Alexander Batov wrote:

> The weakest point in any of the two ways of the viola da mano 
> reconstruction that you mention is that we have absolutely no idea 
> (because of lack of surviving instruments) what sort of barring 
> arrangement the original instruments had. And this is a major set back 
> whichever external shape is chosen for the reconstruction.
>
Alexander,

You say we have absolutely no idea what sort of barring arrangement 
violas might have had. But surely  we - or makers like you - do have 
some idea. Some violas look very similar to vihuelas, and were made at 
roughly the same time, and not geographically distant and play the same 
sort of sophisticated, polyphonic music. It would at least be reasonable 
conjecture and certainly not idle speculation to bar a viola like a 
vihuela, wouldn't it?

I have the idea that early guitars (and for you there's no difference 
between 16th/17th century guitars and vihuelas?) had a couple of bars on 
the soundboard and a couple of bars (or three?) on the back. No doubt 
there are a million subtleties of exactly how these bars are fashioned. 
So there's  a tradtion of barring flat-backed, plucked instruments and 
violas could just be part of that tradition.

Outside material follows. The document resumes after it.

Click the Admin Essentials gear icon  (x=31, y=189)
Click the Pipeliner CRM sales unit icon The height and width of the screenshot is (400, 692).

Or, do you think there is a possibility that violas had la much more 
complicated lute-like barring?

(Or, Monica-style; we just don't know, will never know and it's all 
(mere?) speculation... )

But those deeper-bodied violas with deeply incurved sides - the ones 
that look like they could be bowed as well as plucked; might they have a 
different barring arrangement, more viol-like? ( I have no idea how 
viols are barred.) I wonder what you think, as a maker, of the 
possibility of an instrument that could equally be bowed or played with 
the fingers? It somehow seems unlikely to me.